**Aim of the task**. Print the records exactly as they are written.

START Supplied material

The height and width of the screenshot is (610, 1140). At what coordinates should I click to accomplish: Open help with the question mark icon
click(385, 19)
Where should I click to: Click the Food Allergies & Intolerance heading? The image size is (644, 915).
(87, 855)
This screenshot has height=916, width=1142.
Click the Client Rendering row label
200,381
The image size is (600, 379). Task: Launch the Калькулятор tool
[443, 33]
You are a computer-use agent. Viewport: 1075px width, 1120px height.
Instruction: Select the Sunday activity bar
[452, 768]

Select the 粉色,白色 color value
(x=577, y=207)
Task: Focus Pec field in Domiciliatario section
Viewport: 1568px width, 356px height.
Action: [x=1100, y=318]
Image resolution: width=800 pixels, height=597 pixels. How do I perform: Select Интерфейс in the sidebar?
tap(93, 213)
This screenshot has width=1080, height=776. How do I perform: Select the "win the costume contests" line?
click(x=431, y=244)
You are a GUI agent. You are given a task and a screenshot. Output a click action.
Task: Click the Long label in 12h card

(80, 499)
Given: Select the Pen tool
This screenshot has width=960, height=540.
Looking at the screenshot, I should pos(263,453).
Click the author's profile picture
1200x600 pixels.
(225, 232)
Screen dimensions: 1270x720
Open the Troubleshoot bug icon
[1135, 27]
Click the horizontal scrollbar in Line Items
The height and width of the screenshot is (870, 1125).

END Supplied material

**Answer space**.
The height and width of the screenshot is (610, 1140). At what coordinates should I click to accomplish: Open help with the question mark icon
click(385, 19)
Where should I click to: Click the Food Allergies & Intolerance heading? The image size is (644, 915).
(87, 855)
This screenshot has height=916, width=1142.
Click the Client Rendering row label
200,381
The image size is (600, 379). Task: Launch the Калькулятор tool
[443, 33]
You are a computer-use agent. Viewport: 1075px width, 1120px height.
Instruction: Select the Sunday activity bar
[452, 768]

Select the 粉色,白色 color value
(x=577, y=207)
Task: Focus Pec field in Domiciliatario section
Viewport: 1568px width, 356px height.
Action: [x=1100, y=318]
Image resolution: width=800 pixels, height=597 pixels. How do I perform: Select Интерфейс in the sidebar?
tap(93, 213)
This screenshot has width=1080, height=776. How do I perform: Select the "win the costume contests" line?
click(x=431, y=244)
You are a GUI agent. You are given a task and a screenshot. Output a click action.
Task: Click the Long label in 12h card

(80, 499)
Given: Select the Pen tool
This screenshot has width=960, height=540.
Looking at the screenshot, I should pos(263,453).
Click the author's profile picture
1200x600 pixels.
(225, 232)
Screen dimensions: 1270x720
Open the Troubleshoot bug icon
[1135, 27]
Click the horizontal scrollbar in Line Items
The height and width of the screenshot is (870, 1125).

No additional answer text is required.